Arabidopsis AtHB7 and AtHB12 evolved divergently to fine tune processes associated with growth and responses to water stress
1 Instituto de Agrobiotecnología del Litoral, Universidad Nacional del Litoral, CONICET, CC 242 Ciudad Universitaria, 3000 Santa Fe, Argentina
2 BASF Plant Science, Technologiepark 21C, B-9052, Ghent, Belgium
BMC Plant Biology 2014, 14:150 doi:10.1186/1471-2229-14-150Published: 31 May 2014
Arabidopsis AtHB7 and AtHB12 transcription factors (TFs) belong to the homeodomain-leucine zipper subfamily I (HD-Zip I) and present 62% amino acid identity. These TFs have been associated with the control of plant development and abiotic stress responses; however, at present it is not completely understood how AtHB7 and AtHB12 regulate these processes.
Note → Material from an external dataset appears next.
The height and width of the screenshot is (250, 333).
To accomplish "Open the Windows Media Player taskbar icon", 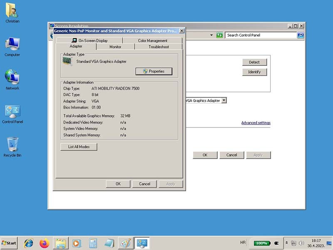I will [x=77, y=243].
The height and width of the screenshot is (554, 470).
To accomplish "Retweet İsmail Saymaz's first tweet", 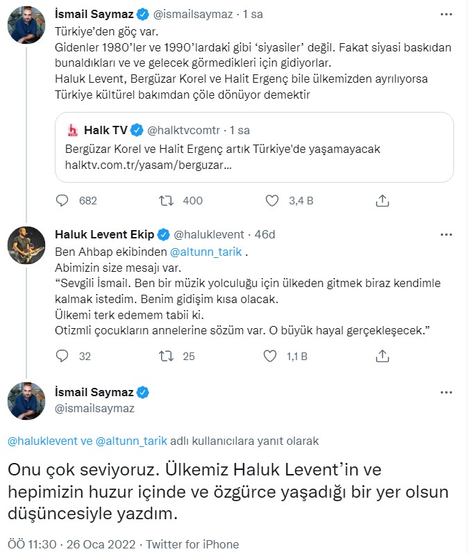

By using different expression analysis approaches, we found that AtHB12 is expressed at higher levels during early Arabidopsis thaliana development whereas AtHB7 during later developmental stages. Moreover, by analysing gene expression in single and double Arabidopsis mutants and in transgenic plants ectopically expressing these TFs, we discovered a complex mechanism dependent on the plant developmental stage and in which AtHB7 and AtHB12 affect the expression of each other. Phenotypic analysis of transgenic plants revealed that AtHB12 induces root elongation and leaf development in young plants under standard growth conditions, and seed production in water-stressed plants. In contrast, AtHB7 promotes leaf development, chlorophyll levels and photosynthesis and reduces stomatal conductance in mature plants. Moreover AtHB7 delays senescence processes in standard growth conditions.
We demonstrate that AtHB7 and AtHB12 have overlapping yet specific roles in several processes related to development and water stress responses. The analysis of mutant and transgenic plants indicated that the expression of AtHB7 and AtHB12 is regulated in a coordinated manner, depending on the plant developmental stage and the environmental conditions. The results suggested that AtHB7 and AtHB12 evolved divergently to fine tune processes associated with development and responses to mild water stress.